§ The problem:
Your output should be the line with "Where should I" and all following lines of the data below, through the end, repeated exactly.

##### Listed records #####

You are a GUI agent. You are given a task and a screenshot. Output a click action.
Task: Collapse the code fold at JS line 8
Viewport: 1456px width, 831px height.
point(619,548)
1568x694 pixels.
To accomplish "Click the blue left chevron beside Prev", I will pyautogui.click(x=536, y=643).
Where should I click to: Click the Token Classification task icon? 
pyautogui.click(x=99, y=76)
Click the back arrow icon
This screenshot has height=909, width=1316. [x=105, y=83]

#####

§ Result:
Where should I click to: Click the Token Classification task icon? 
pyautogui.click(x=99, y=76)
Click the back arrow icon
This screenshot has height=909, width=1316. [x=105, y=83]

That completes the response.